* PASSAGE TO READ
▼

A warranty is not much help if a tool breaks in the middle of job.


----------



## petermartinpage (8 mo ago)

dave54 said:


> A lot of manufacturers offer a replacement warranty.
> The key is ask how often they replace a broken tool. Most will say, "Oh yeah, we replace broken tools all the time. Several last week." Ask a Snap-On representative and he will say "mmm...I think I had to honor the warranty once about three years ago."
> A warranty is not much help if a tool breaks in the middle of job.


Yes the irony being I do not need to replace my Snap On torque wrench. If I did get a replacement Filzer, why would the numbers not quickly wear off again.


----------



## dundundata (May 15, 2009)

I just went full Park on wrenches. I have the Pro Bike which is a good little wrench, and an old 3/8 Husky that doesn't seem to click anymore when it's supposed to so decided to upgrade the lot since I'll be working on carbon bikes and full suspension frames.

ATD-1.2 small adjustable 4-6mm
TW-5.2 and TW-6.2 for everything else


----------



## Jack-Frost (May 8, 2019)

I can recommend Hazet torque wrench 2,5-25Nm with 0,25 steps.
Markings are laser engraved onto the metal parts.

Was really happy assembling my bike from scratch with this tool. Quality very good as expected from Hazet, price on Amazon was also competitive. With factory calibration certificate.


----------



## rain164845 (Jul 6, 2008)

Stregone said:


> Harbor freight torque wrenches are actually quite good. I've heard from many people that work in places that actually send their stuff out to be calibrated, and also people who work for companies that do the calibrating. They have all said harbor freight torque wrenches are at least as good if not better than name brand ones.

▲

* MATERIAL PROVIDED
▼

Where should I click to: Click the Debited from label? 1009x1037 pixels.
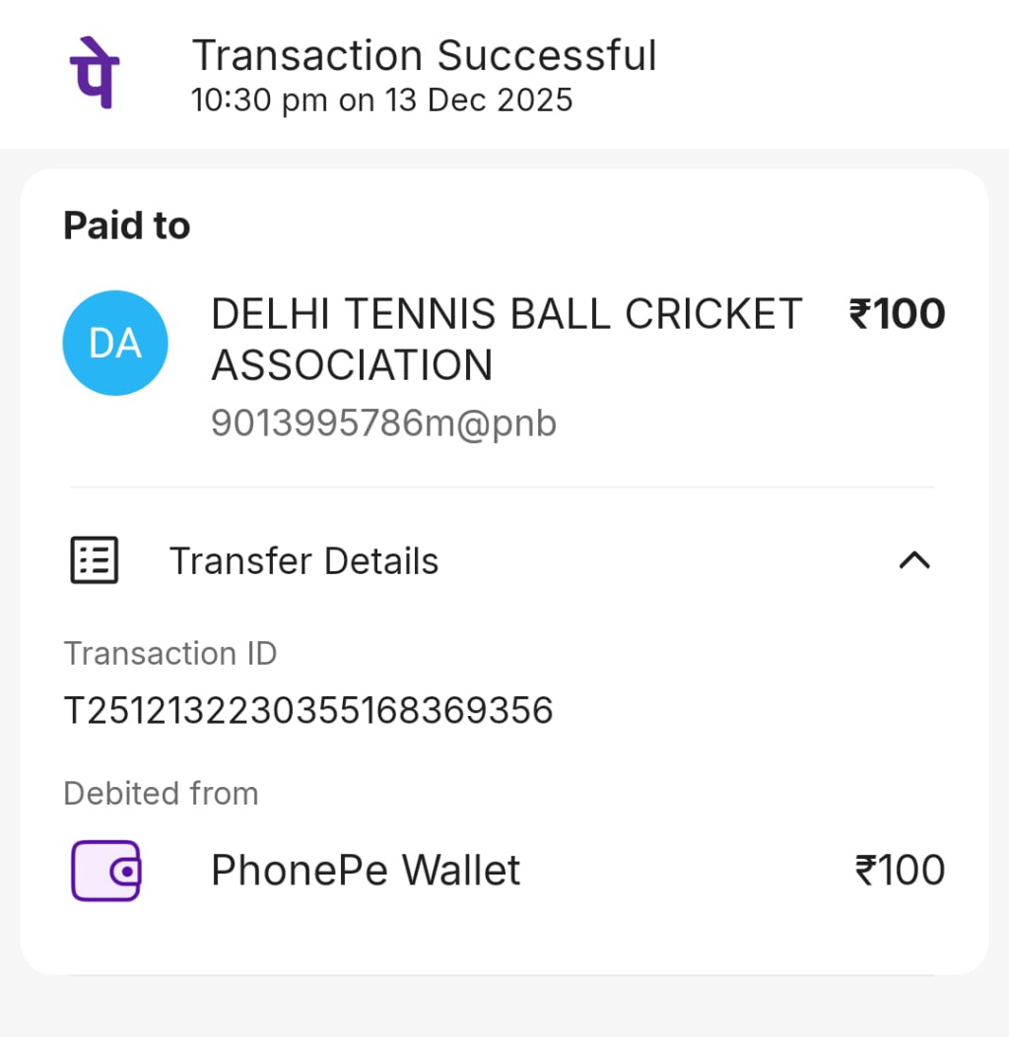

▲

* TO BE DONE
List every forum username in the torque wrench thread, including those of quoted posters. Rely only on the torque wrench thread, not the data.

* SOLUTION BELOW
petermartinpage, dave54, dundundata, Jack-Frost, rain164845, Stregone